Task to complete: Below are records; say how many of their lines include the word "marker", giving nothing but the number.

Source material:
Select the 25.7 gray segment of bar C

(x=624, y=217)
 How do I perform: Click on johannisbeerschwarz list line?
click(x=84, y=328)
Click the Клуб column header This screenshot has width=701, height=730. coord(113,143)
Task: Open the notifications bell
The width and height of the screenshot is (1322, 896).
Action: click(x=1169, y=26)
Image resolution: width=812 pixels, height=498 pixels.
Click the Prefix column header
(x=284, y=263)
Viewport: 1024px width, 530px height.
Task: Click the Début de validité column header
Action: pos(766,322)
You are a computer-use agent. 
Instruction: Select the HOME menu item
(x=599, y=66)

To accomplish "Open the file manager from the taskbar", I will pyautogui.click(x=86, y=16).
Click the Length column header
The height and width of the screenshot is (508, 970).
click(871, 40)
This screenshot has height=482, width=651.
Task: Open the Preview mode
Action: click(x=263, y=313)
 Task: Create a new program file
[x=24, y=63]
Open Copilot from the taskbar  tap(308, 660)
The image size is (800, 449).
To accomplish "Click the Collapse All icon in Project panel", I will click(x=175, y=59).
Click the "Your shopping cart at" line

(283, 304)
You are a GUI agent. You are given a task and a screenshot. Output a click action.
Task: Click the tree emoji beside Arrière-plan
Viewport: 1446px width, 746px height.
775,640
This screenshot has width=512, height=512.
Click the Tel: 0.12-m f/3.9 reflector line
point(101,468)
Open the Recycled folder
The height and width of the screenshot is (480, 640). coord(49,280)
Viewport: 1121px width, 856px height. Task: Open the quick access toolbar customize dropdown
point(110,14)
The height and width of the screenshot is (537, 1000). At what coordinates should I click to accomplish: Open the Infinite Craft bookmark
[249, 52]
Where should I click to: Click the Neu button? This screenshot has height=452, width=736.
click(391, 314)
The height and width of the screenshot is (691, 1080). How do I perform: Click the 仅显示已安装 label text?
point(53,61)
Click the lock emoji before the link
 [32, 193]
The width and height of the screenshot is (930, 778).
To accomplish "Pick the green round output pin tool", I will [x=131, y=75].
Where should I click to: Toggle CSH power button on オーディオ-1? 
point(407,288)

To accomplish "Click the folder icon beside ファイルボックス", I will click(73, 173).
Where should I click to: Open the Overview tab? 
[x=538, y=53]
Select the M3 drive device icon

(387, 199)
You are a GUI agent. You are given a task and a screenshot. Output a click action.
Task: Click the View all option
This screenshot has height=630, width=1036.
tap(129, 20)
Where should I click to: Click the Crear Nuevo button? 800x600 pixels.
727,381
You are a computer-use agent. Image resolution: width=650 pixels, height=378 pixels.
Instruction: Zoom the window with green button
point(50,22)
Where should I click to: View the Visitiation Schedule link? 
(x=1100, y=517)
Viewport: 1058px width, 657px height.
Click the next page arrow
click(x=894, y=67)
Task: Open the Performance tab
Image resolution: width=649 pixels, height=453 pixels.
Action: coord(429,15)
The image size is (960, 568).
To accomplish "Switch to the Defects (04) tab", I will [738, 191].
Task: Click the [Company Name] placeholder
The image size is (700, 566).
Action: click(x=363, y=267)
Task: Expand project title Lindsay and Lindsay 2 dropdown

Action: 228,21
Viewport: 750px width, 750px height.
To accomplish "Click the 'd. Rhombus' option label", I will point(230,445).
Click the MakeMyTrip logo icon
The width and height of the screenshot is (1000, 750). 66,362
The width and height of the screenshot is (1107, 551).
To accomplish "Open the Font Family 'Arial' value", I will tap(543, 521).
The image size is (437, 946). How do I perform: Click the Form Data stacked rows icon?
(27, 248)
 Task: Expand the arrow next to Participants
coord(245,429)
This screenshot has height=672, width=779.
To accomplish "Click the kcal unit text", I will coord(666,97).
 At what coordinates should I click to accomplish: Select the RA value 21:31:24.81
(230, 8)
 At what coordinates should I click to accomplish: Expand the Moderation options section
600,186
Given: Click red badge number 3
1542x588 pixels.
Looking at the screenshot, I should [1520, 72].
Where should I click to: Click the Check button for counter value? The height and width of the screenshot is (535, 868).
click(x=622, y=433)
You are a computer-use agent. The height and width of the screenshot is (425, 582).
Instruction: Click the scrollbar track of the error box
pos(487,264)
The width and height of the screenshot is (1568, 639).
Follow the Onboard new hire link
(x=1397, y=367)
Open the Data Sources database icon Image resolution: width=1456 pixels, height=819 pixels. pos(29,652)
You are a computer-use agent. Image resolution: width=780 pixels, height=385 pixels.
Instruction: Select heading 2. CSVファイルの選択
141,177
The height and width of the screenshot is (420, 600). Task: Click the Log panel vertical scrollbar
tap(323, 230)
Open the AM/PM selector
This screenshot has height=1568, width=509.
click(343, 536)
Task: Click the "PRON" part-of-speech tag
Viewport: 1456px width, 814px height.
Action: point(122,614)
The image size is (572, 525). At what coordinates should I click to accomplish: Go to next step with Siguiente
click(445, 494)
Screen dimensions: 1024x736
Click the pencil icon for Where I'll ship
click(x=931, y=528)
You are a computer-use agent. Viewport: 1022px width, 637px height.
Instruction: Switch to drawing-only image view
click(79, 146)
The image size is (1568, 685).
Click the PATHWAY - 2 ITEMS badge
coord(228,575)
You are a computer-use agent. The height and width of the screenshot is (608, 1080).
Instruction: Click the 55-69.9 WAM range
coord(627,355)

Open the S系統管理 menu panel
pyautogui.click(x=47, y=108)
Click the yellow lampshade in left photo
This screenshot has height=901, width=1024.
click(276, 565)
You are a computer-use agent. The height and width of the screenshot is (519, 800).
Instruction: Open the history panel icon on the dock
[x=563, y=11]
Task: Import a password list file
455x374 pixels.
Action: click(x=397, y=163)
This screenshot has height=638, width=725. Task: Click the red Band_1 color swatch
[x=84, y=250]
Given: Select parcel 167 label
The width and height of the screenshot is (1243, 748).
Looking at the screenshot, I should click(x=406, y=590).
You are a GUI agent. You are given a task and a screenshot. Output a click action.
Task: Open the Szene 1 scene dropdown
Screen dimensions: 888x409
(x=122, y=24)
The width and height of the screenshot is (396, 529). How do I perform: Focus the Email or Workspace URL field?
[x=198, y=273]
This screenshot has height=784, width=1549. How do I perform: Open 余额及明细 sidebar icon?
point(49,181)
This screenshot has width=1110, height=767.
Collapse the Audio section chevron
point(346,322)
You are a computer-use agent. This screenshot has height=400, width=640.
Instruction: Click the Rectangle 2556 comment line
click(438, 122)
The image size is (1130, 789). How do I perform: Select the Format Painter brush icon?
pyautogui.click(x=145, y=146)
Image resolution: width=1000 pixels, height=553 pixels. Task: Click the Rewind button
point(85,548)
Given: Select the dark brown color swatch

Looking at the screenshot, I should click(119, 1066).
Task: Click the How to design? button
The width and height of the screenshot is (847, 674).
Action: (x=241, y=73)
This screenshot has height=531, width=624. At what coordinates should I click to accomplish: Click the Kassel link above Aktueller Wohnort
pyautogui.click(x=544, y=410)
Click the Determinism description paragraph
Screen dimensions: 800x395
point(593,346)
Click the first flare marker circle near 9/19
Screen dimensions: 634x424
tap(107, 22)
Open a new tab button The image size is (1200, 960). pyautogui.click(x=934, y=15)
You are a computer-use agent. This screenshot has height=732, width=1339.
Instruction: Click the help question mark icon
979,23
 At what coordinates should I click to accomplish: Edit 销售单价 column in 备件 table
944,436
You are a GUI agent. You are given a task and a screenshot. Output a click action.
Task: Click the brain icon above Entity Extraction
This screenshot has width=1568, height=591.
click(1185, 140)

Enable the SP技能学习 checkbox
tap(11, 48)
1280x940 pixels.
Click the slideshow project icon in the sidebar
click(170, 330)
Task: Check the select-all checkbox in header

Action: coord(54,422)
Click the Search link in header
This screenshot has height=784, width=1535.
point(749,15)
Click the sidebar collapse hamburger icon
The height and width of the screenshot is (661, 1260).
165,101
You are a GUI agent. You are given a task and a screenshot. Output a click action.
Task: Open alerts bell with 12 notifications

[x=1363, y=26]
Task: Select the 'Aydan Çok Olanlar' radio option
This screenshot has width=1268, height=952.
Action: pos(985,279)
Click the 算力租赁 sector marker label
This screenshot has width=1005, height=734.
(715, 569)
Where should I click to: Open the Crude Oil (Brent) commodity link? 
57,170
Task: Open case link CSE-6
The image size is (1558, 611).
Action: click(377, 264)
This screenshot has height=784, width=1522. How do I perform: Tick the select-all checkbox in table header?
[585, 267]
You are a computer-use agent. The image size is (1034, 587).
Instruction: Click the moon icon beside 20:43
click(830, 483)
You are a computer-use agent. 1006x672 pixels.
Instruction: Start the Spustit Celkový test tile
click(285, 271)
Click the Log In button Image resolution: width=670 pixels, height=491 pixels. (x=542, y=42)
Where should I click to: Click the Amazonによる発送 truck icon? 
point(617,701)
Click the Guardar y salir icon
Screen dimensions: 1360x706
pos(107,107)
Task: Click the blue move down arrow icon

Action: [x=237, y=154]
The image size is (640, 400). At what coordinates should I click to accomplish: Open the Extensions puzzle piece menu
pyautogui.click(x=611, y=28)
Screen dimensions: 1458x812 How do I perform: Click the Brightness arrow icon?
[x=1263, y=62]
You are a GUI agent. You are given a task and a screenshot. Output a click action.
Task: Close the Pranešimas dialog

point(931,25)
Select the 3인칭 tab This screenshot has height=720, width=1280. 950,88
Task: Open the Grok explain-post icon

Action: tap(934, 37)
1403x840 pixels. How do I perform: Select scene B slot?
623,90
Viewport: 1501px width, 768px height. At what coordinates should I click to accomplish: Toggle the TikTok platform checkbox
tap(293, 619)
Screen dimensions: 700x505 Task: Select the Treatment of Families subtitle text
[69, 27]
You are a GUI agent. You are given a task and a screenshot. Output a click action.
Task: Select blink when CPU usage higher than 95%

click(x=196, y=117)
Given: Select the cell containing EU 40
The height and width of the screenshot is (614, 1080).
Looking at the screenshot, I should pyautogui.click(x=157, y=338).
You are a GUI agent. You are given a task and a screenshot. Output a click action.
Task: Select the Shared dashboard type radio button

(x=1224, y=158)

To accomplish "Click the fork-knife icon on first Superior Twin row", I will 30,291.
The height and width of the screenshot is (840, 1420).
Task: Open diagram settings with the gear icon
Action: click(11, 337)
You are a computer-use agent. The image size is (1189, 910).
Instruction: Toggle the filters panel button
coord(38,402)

Task solution: 2